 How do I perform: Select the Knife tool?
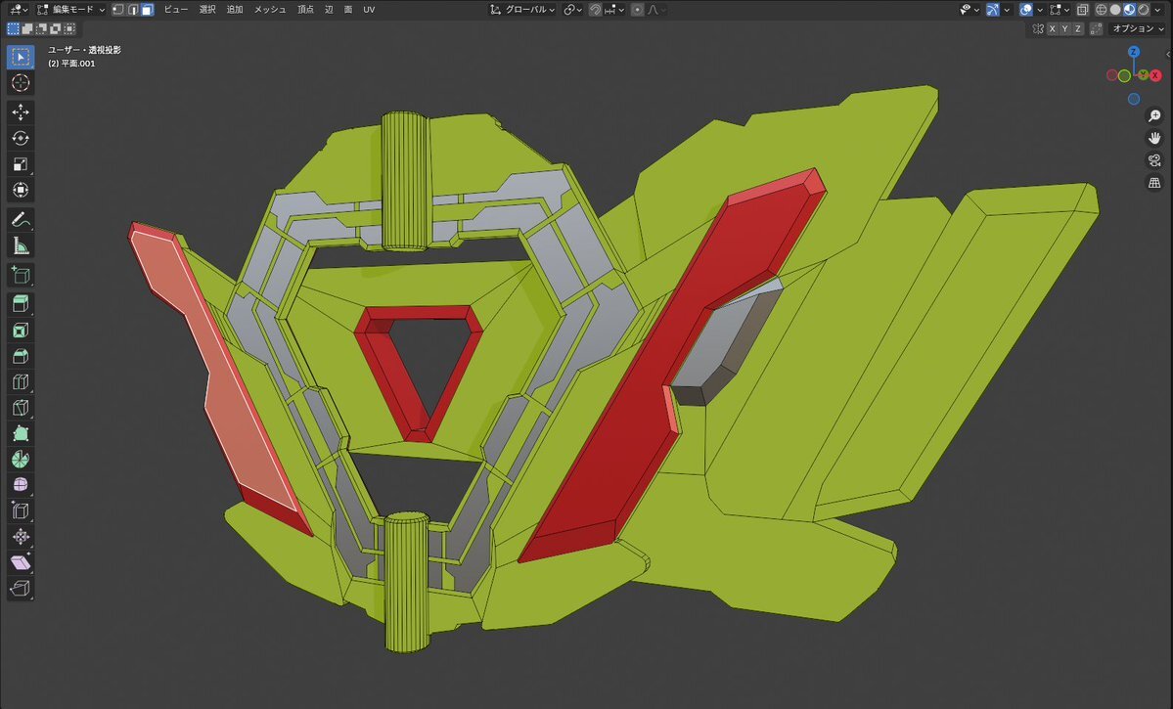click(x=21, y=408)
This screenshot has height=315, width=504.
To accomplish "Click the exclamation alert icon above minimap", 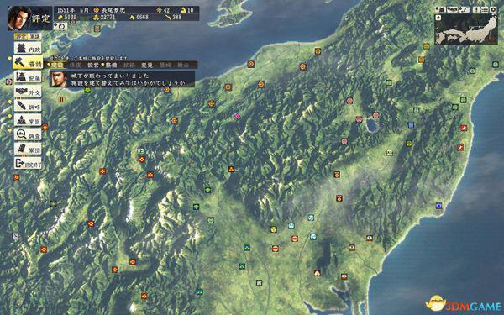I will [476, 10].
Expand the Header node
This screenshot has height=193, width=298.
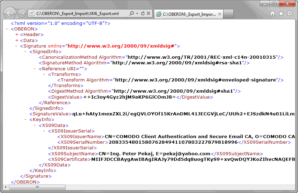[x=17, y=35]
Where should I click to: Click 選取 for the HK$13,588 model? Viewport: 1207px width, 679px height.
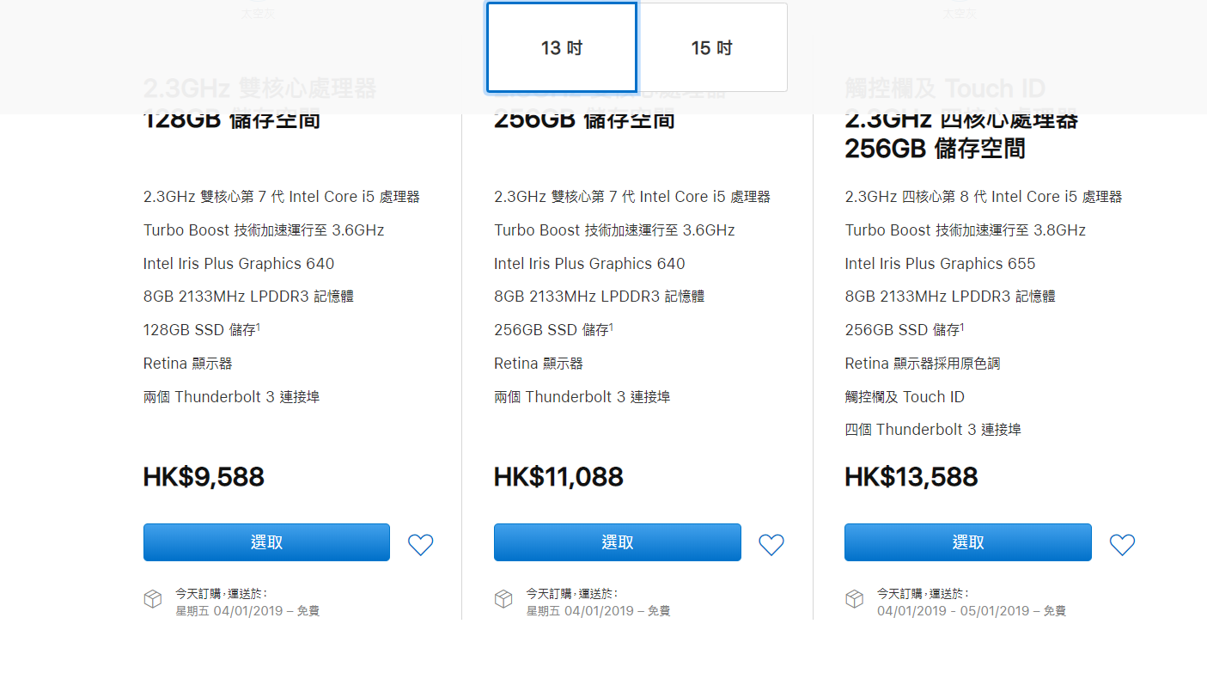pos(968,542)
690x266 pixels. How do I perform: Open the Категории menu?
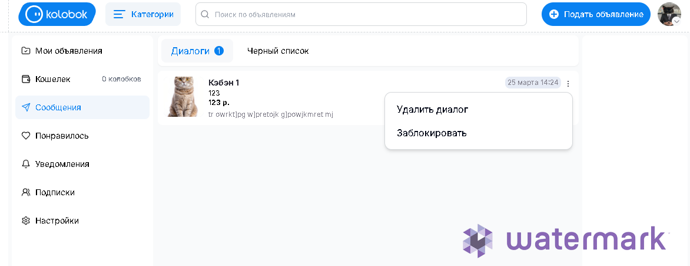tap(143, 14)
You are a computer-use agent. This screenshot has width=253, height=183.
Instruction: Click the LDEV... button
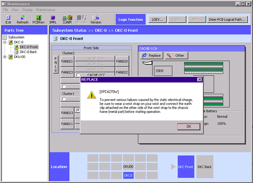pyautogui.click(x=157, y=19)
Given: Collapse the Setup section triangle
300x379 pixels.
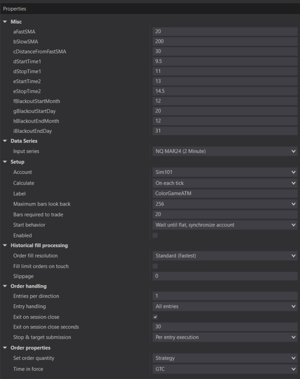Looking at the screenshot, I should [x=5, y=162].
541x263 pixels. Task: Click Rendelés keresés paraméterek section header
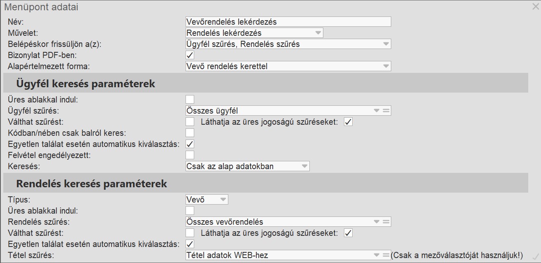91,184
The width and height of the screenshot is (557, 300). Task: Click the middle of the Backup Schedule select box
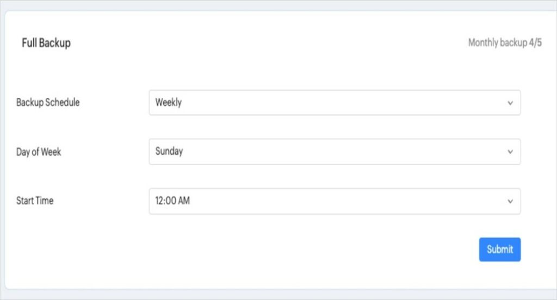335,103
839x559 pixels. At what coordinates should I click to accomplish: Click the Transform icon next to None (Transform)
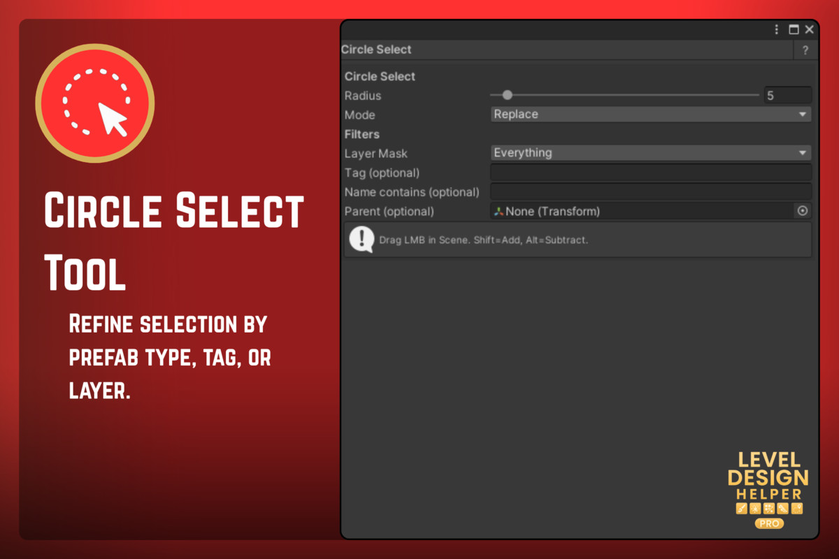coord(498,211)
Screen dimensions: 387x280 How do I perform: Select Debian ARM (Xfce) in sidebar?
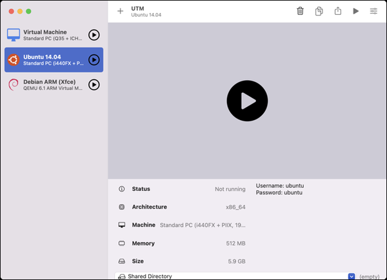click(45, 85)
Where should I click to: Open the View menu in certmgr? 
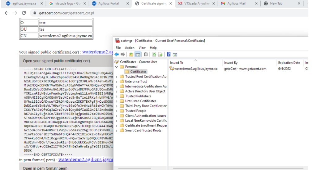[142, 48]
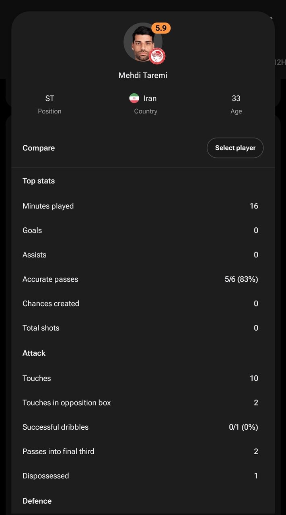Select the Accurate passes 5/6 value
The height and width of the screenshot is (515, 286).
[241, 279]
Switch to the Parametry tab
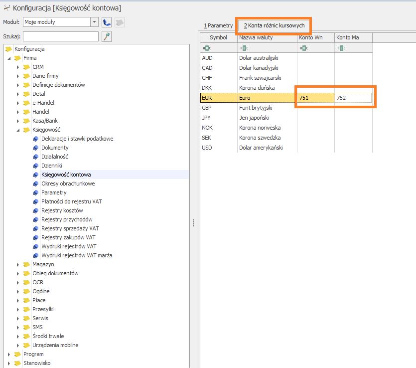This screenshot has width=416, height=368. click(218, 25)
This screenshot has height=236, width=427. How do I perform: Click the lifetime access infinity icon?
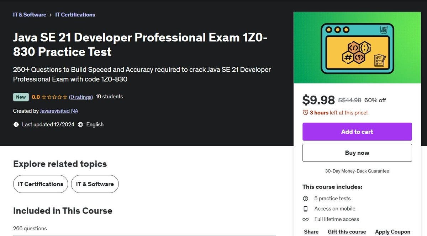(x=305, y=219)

--

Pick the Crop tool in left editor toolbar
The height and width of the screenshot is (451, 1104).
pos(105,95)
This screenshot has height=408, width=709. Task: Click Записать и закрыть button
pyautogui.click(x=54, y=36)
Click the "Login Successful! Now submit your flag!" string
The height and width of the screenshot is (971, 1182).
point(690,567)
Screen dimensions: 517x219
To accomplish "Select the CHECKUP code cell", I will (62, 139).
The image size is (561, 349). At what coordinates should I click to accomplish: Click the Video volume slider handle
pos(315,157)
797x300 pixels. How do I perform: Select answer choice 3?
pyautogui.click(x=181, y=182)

**What to work on:** Above are the records; repeat exactly the lines from the one holding "This screenshot has height=408, width=709." down to the one holding "Screen dimensions: 517x219", end lines included.

**Your response:**
This screenshot has height=408, width=709. Task: Click Записать и закрыть button
pyautogui.click(x=54, y=36)
Click the "Login Successful! Now submit your flag!" string
The height and width of the screenshot is (971, 1182).
point(690,567)
Screen dimensions: 517x219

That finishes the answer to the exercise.